Almost Like a Village

Last weekend our grandson, Carsen, visited with us. We had a fun time playing Sorry, watching his favorite show — Brain Games and playing with the stuffed puppies. Carsen is eight years old, and while he has some interest in art, he’s more interested in science.

We love having grandchildren visit. We enjoy talking with them, hearing about their likes and dislikes, and learning more about their thought processes. As someone with a keen interest in science — specifically natural sciences, oceanography, and zoology — Carsen definitely seems to have a unique way of looking at the world, one that’s much different from mine.

One of the Brain Game episodes we watched on Saturday dealt with questions about the  right brain versus left brain concept. I’ve often laughed at the little quip that lefties are the only ones in their right mind, and I’ve always assumed that the right side of my brain is probably dominant. Of course, I know it’s not really an either/or proposition. We use both sides of our brain, and they work together more than people might have realized in the past.

Here’s an interesting article I stumbled across: Are You Left or Right Brain Dominant?

While browsing I also came across this quiz: Right Brain/Left Brain Test

For what it’s worth, my results show my brain leaning a bit toward the right side — 58% — but mostly my brain seems fairly well balanced. To me, that’s good news. I like a lot of  left brain things — classical music and languages, for instance — yet definitely have a creative right brain streak.

But then I came across this picture:


What color do you see?
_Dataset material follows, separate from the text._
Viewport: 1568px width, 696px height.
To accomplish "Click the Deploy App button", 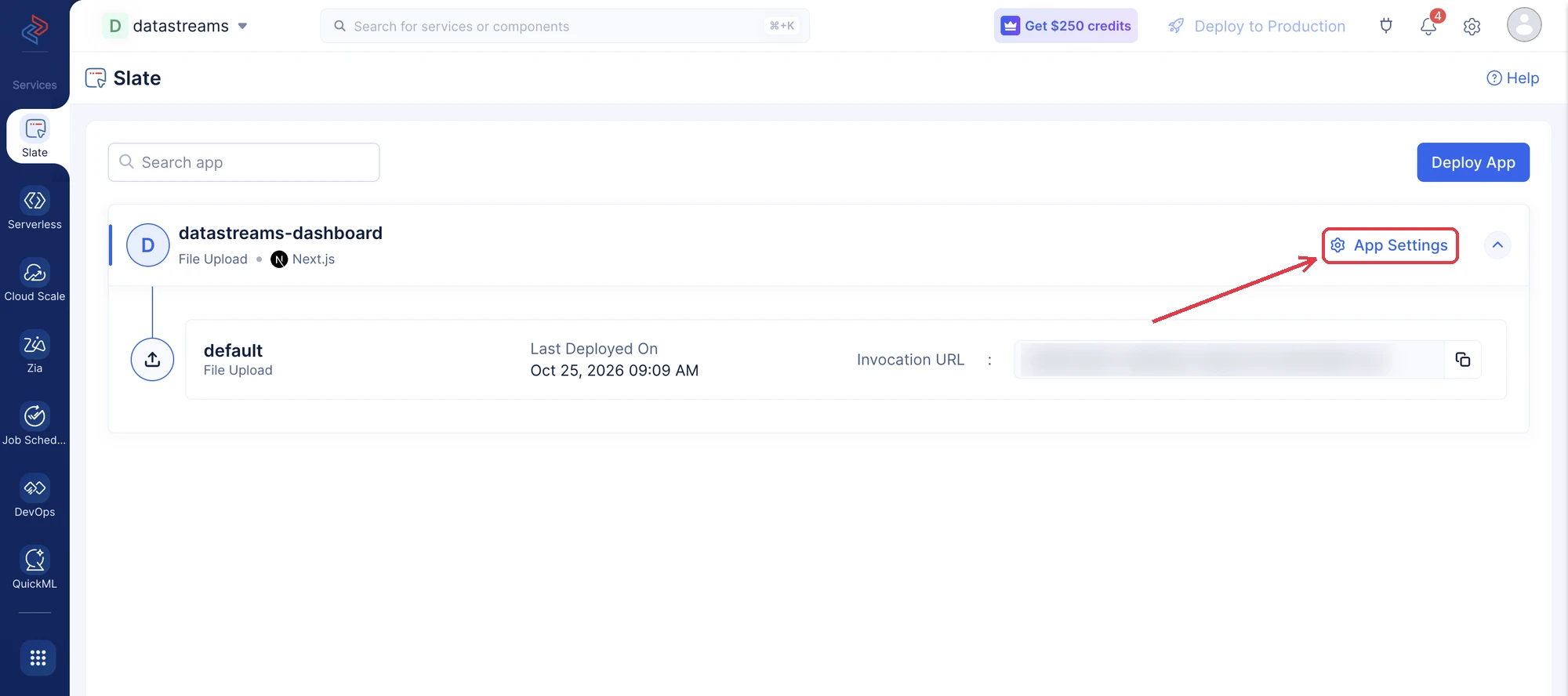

Is this shoe green or pink? I see green, which — according to the test — means my left brain is dominant. If you see pink, you’re right-brained.

Of course, the familiar spinning dancer tells me I’m right-brained, so for me, it seems to be six of one and a half-dozen of the other, as the old saying goes.
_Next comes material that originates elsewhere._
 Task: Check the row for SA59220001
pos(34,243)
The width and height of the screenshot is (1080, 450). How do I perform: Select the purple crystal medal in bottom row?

Now, you might be wondering exactly what any of this has to do with a village. The answer is “Very little, actually.” Let me explain. When we picked Carsen up on Saturday morning and came back to our house, he made a remark as we drove through our neighborhood.  “It’s almost like a little village here, isn’t it?” We nodded in agreement. Yes, the neighborhood does have that sort of feel about it.

I realized that I’ve often heard Carsen use analogies like that, mentally comparing one idea to another. “It’s almost like…” Yes, I’ve heard him say that many times about many different things.

My first thought was that this was indication of his logical, scientific approach to life. Using analogies is the way his brain makes sense of things, the way he orders the world around him. It seemed like quite a left brain thing to do. Until I thought about it a little more. Maybe analogies were part of right brain thinking.

It all got quite muddled in my mind. So, I was off and searching, coming across one test after another, wading through different theories, and in the end, getting more and more confused.

Here are a few other interesting articles on the subject:

Left Brain/Right Brain: A Misnomer

Right Brain VS Left Brain: What Does This Mean to Me?

Left Brain VS Right Brain – Fact and Fiction

Right Brain/Left Brain, Right?

The general consensus these days, it seems, it that the “dominant side of the brain” idea is mostly myth. While we may hold to the much-touted belief that creativity is a right-brain function, research today suggests that creativity might more accurately be described as an integration of both brain hemispheres.

That makes sense to me. I know I am a creative individual, and I know my creativity extends to both “right brain” and “left brain” activities.

And what about that green or pink shoe? Does it really tell you which side of your brain is dominant? I’m not so sure about that.

Do the Colors You See in a Photograph Reveal Right or Left Brain Dominance?

Quite simply, recent research tends to discount the right brain/left brain theories. While I don’t doubt that different individuals see the world differently and that Carsen’s thought processes are uniquely his own, we aren’t really ruled by one side of the brain or the other, and that’s how it should be.